↓↓↓

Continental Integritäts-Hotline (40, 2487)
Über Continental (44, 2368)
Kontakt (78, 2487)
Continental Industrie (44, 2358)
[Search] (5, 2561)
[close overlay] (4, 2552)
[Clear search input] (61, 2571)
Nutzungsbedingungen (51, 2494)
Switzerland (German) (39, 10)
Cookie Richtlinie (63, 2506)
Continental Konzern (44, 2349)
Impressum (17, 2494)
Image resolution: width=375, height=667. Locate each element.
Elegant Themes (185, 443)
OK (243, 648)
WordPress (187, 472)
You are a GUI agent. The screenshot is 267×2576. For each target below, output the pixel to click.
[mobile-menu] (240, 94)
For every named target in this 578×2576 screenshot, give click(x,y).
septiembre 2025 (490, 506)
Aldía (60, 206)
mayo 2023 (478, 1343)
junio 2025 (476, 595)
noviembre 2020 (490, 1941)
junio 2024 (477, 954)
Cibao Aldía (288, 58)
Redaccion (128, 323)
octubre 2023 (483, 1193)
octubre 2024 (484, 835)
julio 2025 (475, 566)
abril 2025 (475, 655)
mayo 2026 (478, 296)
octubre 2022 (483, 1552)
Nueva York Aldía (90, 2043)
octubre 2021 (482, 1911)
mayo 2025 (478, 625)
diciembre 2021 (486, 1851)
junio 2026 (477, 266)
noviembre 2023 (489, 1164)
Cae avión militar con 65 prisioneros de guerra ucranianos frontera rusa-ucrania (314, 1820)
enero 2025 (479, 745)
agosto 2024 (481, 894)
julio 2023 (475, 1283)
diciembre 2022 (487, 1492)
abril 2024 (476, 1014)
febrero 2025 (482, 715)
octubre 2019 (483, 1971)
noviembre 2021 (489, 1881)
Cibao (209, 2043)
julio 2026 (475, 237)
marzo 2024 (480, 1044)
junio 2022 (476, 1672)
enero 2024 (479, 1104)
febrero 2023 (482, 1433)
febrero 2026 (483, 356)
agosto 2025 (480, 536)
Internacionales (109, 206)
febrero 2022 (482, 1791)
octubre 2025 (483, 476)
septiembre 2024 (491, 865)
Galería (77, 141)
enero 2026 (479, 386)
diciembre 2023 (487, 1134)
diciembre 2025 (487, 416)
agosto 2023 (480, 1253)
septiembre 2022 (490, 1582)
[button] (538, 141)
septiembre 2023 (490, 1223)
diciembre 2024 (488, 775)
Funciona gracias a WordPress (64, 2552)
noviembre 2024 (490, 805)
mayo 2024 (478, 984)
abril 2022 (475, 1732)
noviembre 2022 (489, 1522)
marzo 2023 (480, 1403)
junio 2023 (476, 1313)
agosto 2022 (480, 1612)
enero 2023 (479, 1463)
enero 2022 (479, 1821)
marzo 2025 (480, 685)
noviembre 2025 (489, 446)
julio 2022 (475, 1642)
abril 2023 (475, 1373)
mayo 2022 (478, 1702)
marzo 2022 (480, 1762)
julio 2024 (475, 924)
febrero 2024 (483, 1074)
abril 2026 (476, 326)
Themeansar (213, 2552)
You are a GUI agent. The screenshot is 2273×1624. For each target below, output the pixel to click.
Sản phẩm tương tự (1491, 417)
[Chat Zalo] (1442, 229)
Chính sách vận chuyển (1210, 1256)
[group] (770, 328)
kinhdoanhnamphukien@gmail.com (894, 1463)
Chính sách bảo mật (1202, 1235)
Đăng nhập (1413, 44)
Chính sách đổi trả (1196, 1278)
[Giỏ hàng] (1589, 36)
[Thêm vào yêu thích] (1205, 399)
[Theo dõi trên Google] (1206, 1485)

↑↑↑

Starting at the line that has "Image resolution: width=375, height=667." and stopping after the line that has "marzo 2022 (480, 1762)", swap "Aldía" for "Al Día" wherever it occurs. Write out only those lines again, leaving everything else in them unchanged.

REPLY TO THE TASK:
Image resolution: width=375, height=667. Locate each element.
Elegant Themes (185, 443)
OK (243, 648)
WordPress (187, 472)
You are a GUI agent. The screenshot is 267×2576. For each target below, output the pixel to click.
[mobile-menu] (240, 94)
For every named target in this 578×2576 screenshot, give click(x,y).
septiembre 2025 (490, 506)
Al Día (60, 206)
mayo 2023 (478, 1343)
junio 2025 (476, 595)
noviembre 2020 (490, 1941)
junio 2024 (477, 954)
Cibao Al Día (288, 58)
Redaccion (128, 323)
octubre 2023 (483, 1193)
octubre 2024 (484, 835)
julio 2025 (475, 566)
abril 2025 (475, 655)
mayo 2026 (478, 296)
octubre 2022 (483, 1552)
Nueva York Al Día (90, 2043)
octubre 2021 (482, 1911)
mayo 2025 (478, 625)
diciembre 2021 (486, 1851)
junio 2026 (477, 266)
noviembre 2023 (489, 1164)
Cae avión militar con 65 prisioneros de guerra ucranianos frontera rusa-ucrania (314, 1820)
enero 2025 (479, 745)
agosto 2024 (481, 894)
julio 2023 (475, 1283)
diciembre 2022 (487, 1492)
abril 2024 (476, 1014)
febrero 2025 (482, 715)
octubre 2019 (483, 1971)
noviembre 2021 (489, 1881)
Cibao (209, 2043)
julio 2026 (475, 237)
marzo 2024 (480, 1044)
junio 2022 (476, 1672)
enero 2024 (479, 1104)
febrero 2023 (482, 1433)
febrero 2026 (483, 356)
agosto 2025 (480, 536)
Internacionales (109, 206)
febrero 2022 (482, 1791)
octubre 2025 (483, 476)
septiembre 2024 (491, 865)
Galería (77, 141)
enero 2026 (479, 386)
diciembre 2023 (487, 1134)
diciembre 2025 (487, 416)
agosto 2023 (480, 1253)
septiembre 2022 (490, 1582)
[button] (538, 141)
septiembre 2023 (490, 1223)
diciembre 2024 (488, 775)
Funciona gracias a WordPress (64, 2552)
noviembre 2024 (490, 805)
mayo 2024 (478, 984)
abril 2022 (475, 1732)
noviembre 2022 (489, 1522)
marzo 2023 (480, 1403)
junio 2023 (476, 1313)
agosto 2022 (480, 1612)
enero 2023 (479, 1463)
enero 2022 (479, 1821)
marzo 2025 (480, 685)
noviembre 2025 (489, 446)
julio 2022 (475, 1642)
abril 2023 (475, 1373)
mayo 2022 (478, 1702)
marzo 2022 (480, 1762)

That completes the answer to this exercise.